There's problem solving involved but once you know what's wrong, there's a certain steps that are taken to fix it. And when those don't work, you have to go at the problem again. I enjoy that. Plus, I like the ticker with my hands, and I can't sit still for the life of me. 

But, it was hard for me to get a job as a woman in the field. I interviewed a bunch of different places, and I think my gender had some part to do with not getting those jobs. I know for some of them I wasn't the right fit, but it's been four years.

I worked as a receptionist and personal assistant for two years, but that wasn't bringing me joy. As I said, I can't sit still. I was losing my mind in those jobs, and it was hard for me to take orders from someone else. I felt like my brain was rotting. 

Stripping doesn't make me happy either. I don't think this could make me happy, but I'm making way more money than what I was making in all of the other jobs I've had so far. It keeps me alive, and right now, that's what I need. Someday, I'm counting on having my own business or even working for someone I would be happy with. 

I just don't want to be doing this anymore. I don't want to head up here. It's not for me, and I guess some people want to stay in the job long term, but I can't. I want something more. I think I'm here for a reason though. This moment in my life is teaching me something.

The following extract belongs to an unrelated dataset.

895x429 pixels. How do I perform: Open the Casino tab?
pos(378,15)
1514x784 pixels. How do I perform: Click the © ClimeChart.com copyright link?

"How much would it be for me to not have you leave this room until the end of your shift?" Slasher questions, fiddling with my hair.

"You mean for the next two hours?" I ask, tilting my head.

"Well, yeah. How much would it be?" he assures me confidently.

"It's six hundred an hour."

"Okay, how much is thirty minutes?"

"Three hundred."

"Which makes sense."

Where is he going with this?

"Three hundred plus twelve hundred plus tips that I'm gonna give you. That's like three thousand dollars."

"That's fifteen hundred in tips," I announce, my mouth dropped wide open.

I've made more than that in a night in tips, for sure, but never from one person. That has never happened to me before. Holy fuck, this man is too much.

"I don't know why you are so surprised," Slasher shrugs nonchalantly.

"What would we even do for two hours?"

"Talk to each other."

"You don't even know my real name," I quip back.

"Well, then, feel free to talk freely and without judgment."

"You don't know me."

"But I want to," he retorts, his face stern.

"Why?"

"Because you interest me. Why else?"

"This isn't not normal for me, Slasher."

"Neither for me, Lavender."

I want to know what my actual name would sound like rolling off his tongue, but it's way too early for that. My name is too sacred to reveal to a stranger, and I think Slasher feels the same. According to his jacket, he's a Devil's Rose MC member, and with tradition, he can't reveal it. 

Yes, I know about the MC. 

Everyone around here does. The only reason that people allow the MC to go places most gangs can't is because we trust and respect the MC. They've protected us from a lot of shitheads already. 

There's controversy around them because of the methods that they use to protect innocent people, but I think the only reason that people are mad about it is because they operate outside of the law. 

The police know about them, and I have a feeling that they work closely together which is why the MC members haven't been arrested, so we wouldn't be safer with just the police protecting us.

I would rather the MC be here than not.

"You okay?" Slasher asks me softly, running his fingers through my hair.

He's so fucking hot.

"I'm good. Comfortable."
"Good. That's all I want you to be."

God fucking dammit. In a world full of awful people, I am being bombarded with a sweet man exactly when I don't want that to happen. I'm in no headspace or place to be with someone. I'm trying to avoid it. But it's exactly when you don't want something to happen that it does, unfortunately. 

I watch him tense as he hears someone outside the private room, and it's almost like he's immediately in protection mode. It's so fucking hot. I think I'm in love with him. I'm delusional as hell, but I think I'm in love.

I lay a hand on his shoulder, turning his attention back to me, his dark blue eyes landing on mine. I think I would give him anything he wants. I would fuck him right here and now if I could. He wouldn't even have to ask. He can do anything he wants to me. I wouldn't be mad.